Piso de caquinhos
Pequenos fragmentos de cerâmica, formas irregulares e combinações de cores que transformaram simples sobras em um elemento marcante da arquitetura brasileira. O piso de caquinho é daqueles revestimentos que carregam história e memória afetiva.
Ícone da arquitetura paulistana, o piso de caquinho surgiu por acaso na empresa Cerâmica São Caetano, uma das principais do setor nas décadas de 1940 e 1950 e se tornou um símbolo das casas da época, sendo usado em quintais, fachadas e varandas.

A história ganhou força quando operários passaram a aproveitar os fragmentos de cerâmica que seriam descartados para revestir suas próprias casas. A solução, além de econômica, criava composições únicas, e logo começou a chamar a atenção de outras pessoas.

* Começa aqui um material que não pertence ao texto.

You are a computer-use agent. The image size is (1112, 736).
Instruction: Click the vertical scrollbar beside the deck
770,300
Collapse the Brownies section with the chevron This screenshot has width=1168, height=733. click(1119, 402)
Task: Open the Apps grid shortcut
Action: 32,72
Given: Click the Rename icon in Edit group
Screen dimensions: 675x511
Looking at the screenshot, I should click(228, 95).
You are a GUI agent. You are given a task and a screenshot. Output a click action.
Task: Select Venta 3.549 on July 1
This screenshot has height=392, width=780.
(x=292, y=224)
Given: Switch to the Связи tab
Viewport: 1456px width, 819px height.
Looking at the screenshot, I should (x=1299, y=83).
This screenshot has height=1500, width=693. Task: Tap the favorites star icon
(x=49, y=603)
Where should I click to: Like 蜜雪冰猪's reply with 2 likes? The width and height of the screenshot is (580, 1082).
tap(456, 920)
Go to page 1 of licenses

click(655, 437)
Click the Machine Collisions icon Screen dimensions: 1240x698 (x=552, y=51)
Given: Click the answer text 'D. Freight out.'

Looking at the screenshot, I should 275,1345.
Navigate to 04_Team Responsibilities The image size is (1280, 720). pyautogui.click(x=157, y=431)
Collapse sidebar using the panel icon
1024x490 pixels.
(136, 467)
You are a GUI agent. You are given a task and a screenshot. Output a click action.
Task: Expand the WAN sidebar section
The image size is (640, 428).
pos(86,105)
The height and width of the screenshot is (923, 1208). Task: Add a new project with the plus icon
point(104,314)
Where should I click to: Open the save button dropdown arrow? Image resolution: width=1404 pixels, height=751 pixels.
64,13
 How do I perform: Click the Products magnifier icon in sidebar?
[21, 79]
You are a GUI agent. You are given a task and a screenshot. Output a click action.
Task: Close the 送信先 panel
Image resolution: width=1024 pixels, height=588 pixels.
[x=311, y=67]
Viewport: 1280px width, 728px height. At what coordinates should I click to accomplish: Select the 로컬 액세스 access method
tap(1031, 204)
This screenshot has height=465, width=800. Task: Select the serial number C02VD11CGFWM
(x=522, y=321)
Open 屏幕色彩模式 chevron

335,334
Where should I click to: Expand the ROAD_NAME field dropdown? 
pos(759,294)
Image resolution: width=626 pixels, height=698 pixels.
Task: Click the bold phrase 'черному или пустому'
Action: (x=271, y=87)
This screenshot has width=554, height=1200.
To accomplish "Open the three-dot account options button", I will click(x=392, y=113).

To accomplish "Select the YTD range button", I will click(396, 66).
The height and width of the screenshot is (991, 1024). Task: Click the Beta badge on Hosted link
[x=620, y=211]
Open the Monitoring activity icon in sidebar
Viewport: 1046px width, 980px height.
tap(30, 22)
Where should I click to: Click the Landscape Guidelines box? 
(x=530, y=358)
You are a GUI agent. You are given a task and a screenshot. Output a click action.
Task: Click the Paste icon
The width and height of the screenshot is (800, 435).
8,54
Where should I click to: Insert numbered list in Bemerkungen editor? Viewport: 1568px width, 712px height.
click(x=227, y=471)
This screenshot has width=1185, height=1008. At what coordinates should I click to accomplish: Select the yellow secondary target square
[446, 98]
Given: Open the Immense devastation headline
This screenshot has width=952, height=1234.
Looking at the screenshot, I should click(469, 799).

A técnica se espalhou e os caquinhos passaram a aparecer não apenas em residências, mas também em muros, escolas, lojas e fábricas.

Mais do que uma alternativa de baixo custo, o revestimento conquistou espaço pelo resultado visual. Cada instalação tinha uma composição própria, formada pela combinação espontânea de diferentes fragmentos e tonalidades.
Hoje, décadas depois, o piso de caquinho continua presente na memória da arquitetura brasileira e também ganha novas interpretações em projetos contemporâneos. Um exemplo de como reaproveitamento, criatividade e simplicidade podem transformar aquilo que seria descartado em um verdadeiro ícone arquitetônico.